#### Work to do
Copy the rows word for word, starting at the line that contains "the #sençalkapımı hashtag" and ending at the line that contains "click(x=1029, y=307)", with both of those lines included.

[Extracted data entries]
-- Begin --

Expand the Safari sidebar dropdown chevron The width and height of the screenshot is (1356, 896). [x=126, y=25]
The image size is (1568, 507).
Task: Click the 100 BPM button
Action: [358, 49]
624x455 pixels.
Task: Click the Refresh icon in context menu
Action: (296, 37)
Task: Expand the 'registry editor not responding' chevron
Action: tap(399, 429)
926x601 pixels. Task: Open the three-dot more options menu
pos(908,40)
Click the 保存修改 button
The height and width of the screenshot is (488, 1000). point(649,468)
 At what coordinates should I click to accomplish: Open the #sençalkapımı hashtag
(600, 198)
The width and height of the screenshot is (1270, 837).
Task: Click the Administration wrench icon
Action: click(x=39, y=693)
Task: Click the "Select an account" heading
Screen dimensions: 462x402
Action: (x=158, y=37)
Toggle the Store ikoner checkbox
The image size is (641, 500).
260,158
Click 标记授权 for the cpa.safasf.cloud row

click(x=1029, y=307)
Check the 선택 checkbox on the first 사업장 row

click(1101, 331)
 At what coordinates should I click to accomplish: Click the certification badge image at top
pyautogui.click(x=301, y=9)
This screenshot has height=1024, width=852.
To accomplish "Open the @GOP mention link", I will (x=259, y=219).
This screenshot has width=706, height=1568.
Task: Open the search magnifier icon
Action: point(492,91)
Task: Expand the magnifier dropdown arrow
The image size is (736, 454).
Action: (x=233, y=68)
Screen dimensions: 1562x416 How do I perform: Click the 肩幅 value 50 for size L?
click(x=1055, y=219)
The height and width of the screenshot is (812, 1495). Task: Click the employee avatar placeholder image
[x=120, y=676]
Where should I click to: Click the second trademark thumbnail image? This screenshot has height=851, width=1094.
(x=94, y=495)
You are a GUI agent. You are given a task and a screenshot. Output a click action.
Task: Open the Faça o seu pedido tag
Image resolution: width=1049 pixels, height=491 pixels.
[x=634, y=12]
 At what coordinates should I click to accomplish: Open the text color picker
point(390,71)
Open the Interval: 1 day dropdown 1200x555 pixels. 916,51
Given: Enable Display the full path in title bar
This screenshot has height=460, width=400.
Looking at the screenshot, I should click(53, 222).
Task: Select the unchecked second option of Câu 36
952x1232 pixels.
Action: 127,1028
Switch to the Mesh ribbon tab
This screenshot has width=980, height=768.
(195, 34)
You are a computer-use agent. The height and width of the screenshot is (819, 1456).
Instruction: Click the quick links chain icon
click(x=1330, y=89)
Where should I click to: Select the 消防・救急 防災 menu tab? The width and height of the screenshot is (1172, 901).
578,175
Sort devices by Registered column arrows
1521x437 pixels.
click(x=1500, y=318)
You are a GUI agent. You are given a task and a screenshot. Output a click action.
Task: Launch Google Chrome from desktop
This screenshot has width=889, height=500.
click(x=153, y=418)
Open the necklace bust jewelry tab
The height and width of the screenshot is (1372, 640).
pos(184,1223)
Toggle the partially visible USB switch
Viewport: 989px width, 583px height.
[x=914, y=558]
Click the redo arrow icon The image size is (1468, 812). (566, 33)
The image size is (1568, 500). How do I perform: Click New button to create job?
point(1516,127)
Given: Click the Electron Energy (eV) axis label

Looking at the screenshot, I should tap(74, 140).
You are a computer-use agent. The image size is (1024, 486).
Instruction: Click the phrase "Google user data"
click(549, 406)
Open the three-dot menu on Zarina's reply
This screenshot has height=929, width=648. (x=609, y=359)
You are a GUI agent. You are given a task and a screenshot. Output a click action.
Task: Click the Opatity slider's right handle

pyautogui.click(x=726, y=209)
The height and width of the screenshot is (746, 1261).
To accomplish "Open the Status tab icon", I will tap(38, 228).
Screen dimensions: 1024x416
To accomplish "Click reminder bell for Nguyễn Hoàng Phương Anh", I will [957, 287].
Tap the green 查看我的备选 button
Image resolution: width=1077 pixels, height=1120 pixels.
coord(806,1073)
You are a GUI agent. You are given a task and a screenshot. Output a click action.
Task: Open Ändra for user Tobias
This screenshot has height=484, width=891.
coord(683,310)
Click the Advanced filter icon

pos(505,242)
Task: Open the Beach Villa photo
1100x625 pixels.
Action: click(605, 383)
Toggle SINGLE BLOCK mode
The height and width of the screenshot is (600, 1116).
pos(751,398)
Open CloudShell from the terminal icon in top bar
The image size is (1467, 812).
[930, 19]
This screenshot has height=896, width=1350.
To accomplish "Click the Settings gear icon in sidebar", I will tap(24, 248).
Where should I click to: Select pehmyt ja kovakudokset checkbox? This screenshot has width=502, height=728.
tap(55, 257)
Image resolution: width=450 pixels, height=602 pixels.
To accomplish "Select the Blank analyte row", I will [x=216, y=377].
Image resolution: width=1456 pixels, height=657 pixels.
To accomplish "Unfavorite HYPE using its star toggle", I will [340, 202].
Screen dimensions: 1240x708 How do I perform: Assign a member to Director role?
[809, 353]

-- End --

#### Output below
 At what coordinates should I click to accomplish: Open the #sençalkapımı hashtag
(600, 198)
The width and height of the screenshot is (1270, 837).
Task: Click the Administration wrench icon
Action: click(x=39, y=693)
Task: Click the "Select an account" heading
Screen dimensions: 462x402
Action: (x=158, y=37)
Toggle the Store ikoner checkbox
The image size is (641, 500).
260,158
Click 标记授权 for the cpa.safasf.cloud row

click(x=1029, y=307)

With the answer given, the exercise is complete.